Julio ha pasado como una exhalación. Desde que llegué a Mallorca a principios de mes, diversos acontecimientos —entre ellos mi septuagésimo aniversario con sorpresa familiar incluida y una hospitalización de mi madre que me llevó a Barcelona por unos días— han hecho que las semanas pasasen sin darme cuenta. Y de pronto, ya estamos en agosto, con calores sofocantes y el huerto a pleno rendimiento.
Este año son los tomates los que nos han desbordado hasta el extremo que nos aburrimos de cogerlos y los dejamos madurar en la mata hasta adquirir un color rojo tan intenso que hace daño a la vista. Isabel no lo puede resistir y, a pesar de no saber dónde los ha de colocar, se acerca al huerto con la cesta y la llena. Pero entonces ya son tan maduros que lo único que podemos hacer con ellos es salsa y conserva. De modo que a estas alturas, tan solo principios de agosto, tenemos ya tantos tarros de salsa de tomate y tomates enteros en conserva como para satisfacer el consumo de todo el invierno.
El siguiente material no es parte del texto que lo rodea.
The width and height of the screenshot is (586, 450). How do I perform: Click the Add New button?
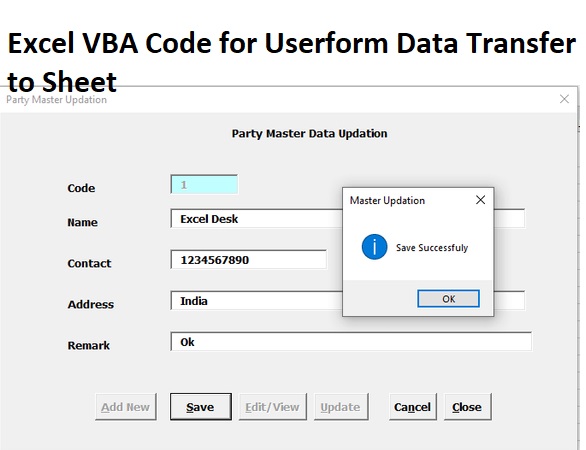pyautogui.click(x=126, y=407)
En el huerto, cada año tenemos una sorpresa u otra. Este año ha sido una tomatera que tenía que producir “cherrys” y nos está dando unas “kumato” pequeñitas, muy gustosas y que se mantienen duras muchos días. No obstante, nos proporciona tantas, que ni comiéndonos cada día un par de docenas conseguimos reducir el número, y son tan menudas y con una piel tan fuerte que no sirven ni para hacer salsa ni para conserva. De modo que las regalamos a amigos y familiares y quedamos la mar de bien.
Quizás esta producción tan abundante ha sido la agradecida recompensa de las tomateras a las horas que me pasé la primera semana de julio levantándolas del suelo y apuntalándolas con cañas y varillas de encofrar de 8 mm después que una especie de tornado que entró de golpe y zarandeó todos los árboles de la finca las tumbase y convirtiese el huerto en una maraña lamentable. Y no es la primera vez que pasa. Desde hace unos años, en verano, en días de mucho calor, se producen súbitos remolinos de aire que parece que nos tengan que arrancar los árboles, y todo lo que pillan ligero vuela por los aires: gorras, gafas de sol, toallas… En esta ocasión el golpe de viento fue seguido de un aguacero que empapó la tierra reseca y perfumó el ambiente con el aroma agradable del rastrojo mojado.
Este verano, no sé si será un efecto psicológico derivado de la cifra importante de años vividos que he alcanzado —70—, pero creo que por primera vez tengo consciencia del paso del tiempo en términos absolutos sobe mi organismo. Y no es que me encuentre mal, ni que me duela esto o aquello, sino que hay cosas que antes hacía y que ahora me resultan impensables, verdaderas locuras, como por ejemplo pasar una mañana entera en la playa —¡y ya no digamos todo un día!— o ponerme a rehacer una pared seca de la finca y que se me hagan las dos del mediodía, como había pasado. Todo esto ahora me parece heroico, de una grandeza —o estupidez— incontestable. Mi día a día en Son Bauló se ha reducido a un par de horitas de trabajo físico y, después, cualquier cosa que me entretenga a cubierto del sol hasta el atardecer, que vuelvo a trajinar por la finca un rato más o Isabel me arrastra a nadar en alguna de las calas que tenemos cerca. De vez en cuando accedo a alejarme un poco más o a emprender alguna exploración, como la que nos llevó al castillo de Capdepera y de la que quizás hable en otro momento.